Brookhaven experiment offers new way to study nucleus structure

November 19, 2024, 3:00PMANS Nuclear Cafe
STAR study coauthors Jiangyong Jia (front) and Shengli Huang, both of Stony Brook University, in the control room of the STAR experiment at BNL’s RHIC. (Photo: Kevin Coughlin/BNL)

Recently published research done at Brookhaven National Laboratory is offering a new, high-energy method for studying the structure of atomic nuclei. Scientists have been using the Solenoidal Tracker at the Relativistic Heavy Ion Collider (RHIC), known as STAR, to track the particles produced by ion collisions in the particle accelerator. Their research was published earlier this month in Nature.

STAR Collaboration: The study was carried out by the STAR Collaboration, an international group of hundreds of scientists and engineers who represent 55 institutions in 12 countries. In the experiment, the researchers “not only quantify the overall shape of the nucleus—whether it’s elongated like a football or squashed down like a tangerine—but also the subtle triaxiality, the relative differences among its three principle axes that characterize a shape in between the ‘football’ and ‘tangerine,’” said coauthor Jiangyong Jia, an adjunct professor of physics and astronomy at Stony Brook University in New York.

[Stored records]

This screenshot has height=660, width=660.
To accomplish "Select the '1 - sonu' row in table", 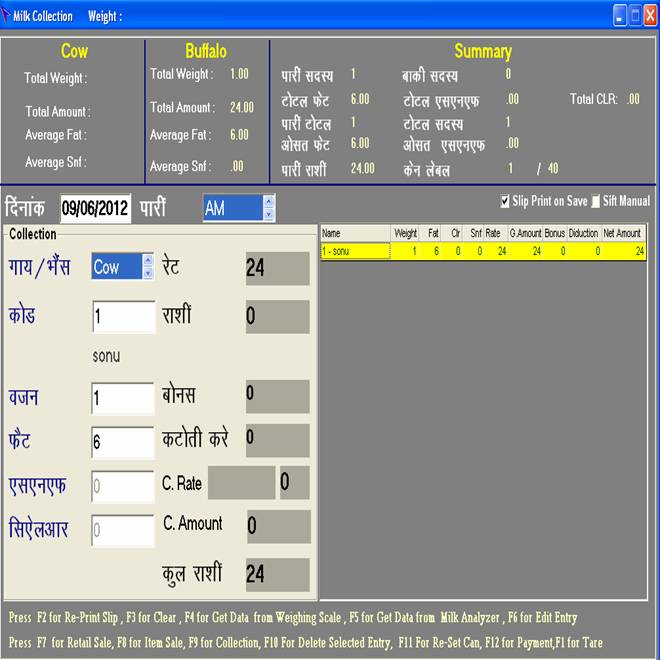I will (355, 251).
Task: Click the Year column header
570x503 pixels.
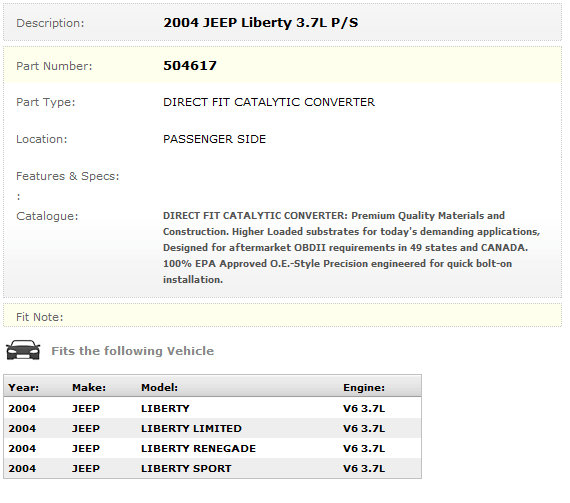Action: (x=24, y=387)
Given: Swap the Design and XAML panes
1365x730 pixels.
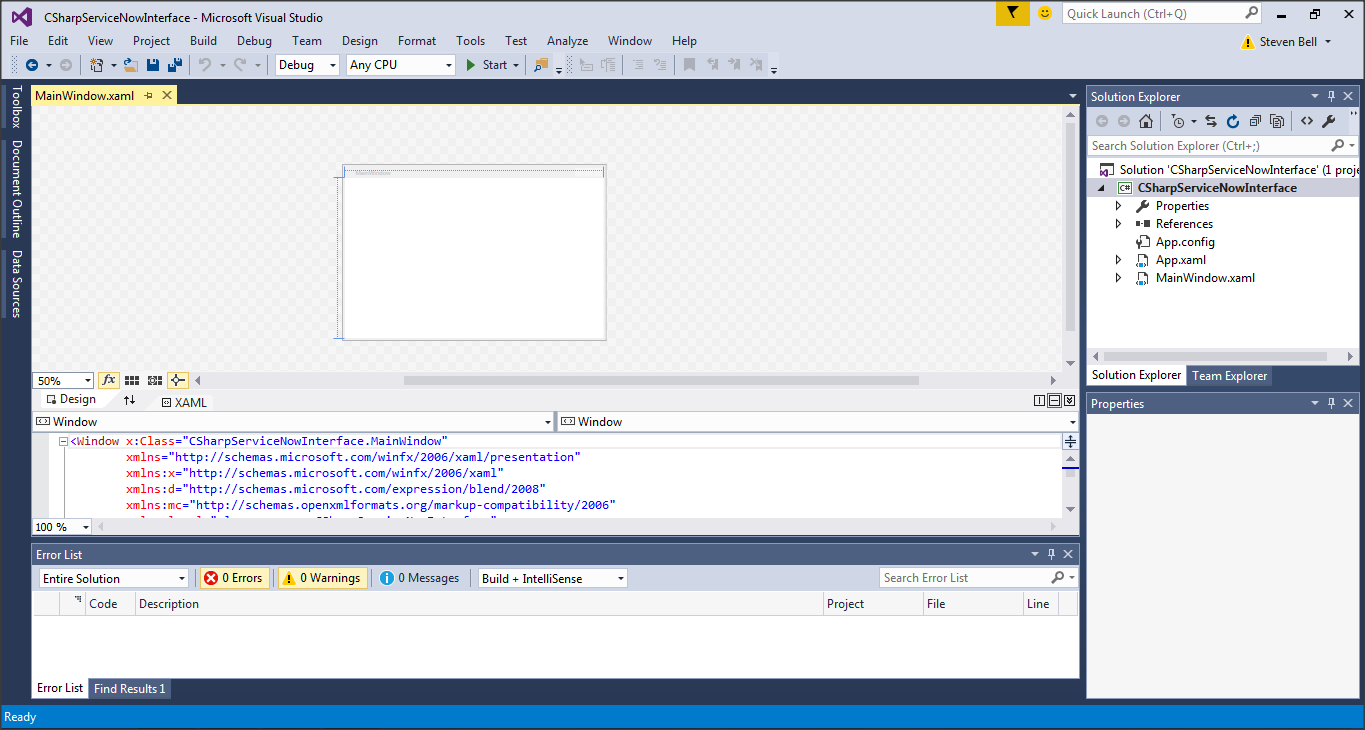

- _QUESTIONS_:
1. In two sentences, what does the Brookhaven article report?
2. Do these statements agree with the Brookhaven article? For each, answer yes or no and quote the deciding words. (a) The research appeared in Nature. (b) The STAR Collaboration represents 55 institutions in 20 countries. (c) Jiangyong Jia is an adjunct professor at Stony Brook University.
3. Pick up the Brookhaven article after its final sentence and carry it forward.

- _PER-TASK OUTPUTS_:
1. Research done at Brookhaven National Laboratory and published in Nature offers a new, high-energy method for studying the structure of atomic nuclei, using the STAR detector at the Relativistic Heavy Ion Collider to track particles produced by ion collisions. The STAR Collaboration, an international group of hundreds of scientists and engineers from 55 institutions in 12 countries, carried out the study, which quantifies both the overall shape of the nucleus and its subtle triaxiality.

2.
(a) Yes: "Their research was published earlier this month in Nature."
(b) No: "represent 55 institutions in 12 countries"
(c) Yes: "an adjunct professor of physics and astronomy at Stony Brook University in New York"

3.
Low-energy limits: The high-energy method used in the study contrasts with the low-energy experiments that physicists have long used to study the shape and structure of nuclei, such as noninvasive spectroscopic techniques that observe the photons that are emitted during the decay of excited nuclei. Such methods are limited, because they do not provide information on subtle variations in spatial arrangement of the protons in nuclei—variations that occur too rapidly to be detected. The low-energy methods also fail to provide direct observations of the neutrons in nuclei.

STAR researchers summarized the problem: “At these [low] energies, their [nuclei] instantaneous shapes are obscured by long-timescale quantum fluctuations, making direct observation challenging.”

Collision-specific snapshot: In the nucleus-imaging technique used with the STAR detector, the researchers wrote, “We introduce the collective-flow-assisted nuclear shape-imaging method, which images the nuclear global shape by colliding them at ultrarelativistic speeds and analyzing the collective response of outgoing debris. This technique captures a collision-specific snapshot of the spatial matter distribution within the nuclei, which, through the hydrodynamic expansion, imprints patterns on the particle momentum distribution observed in detectors.”

By making a series of “snapshots” from many different collisions with their high-energy technique, the researchers were able to gather much more information and observe much more structural complexity than is possible with traditional low-energy techniques.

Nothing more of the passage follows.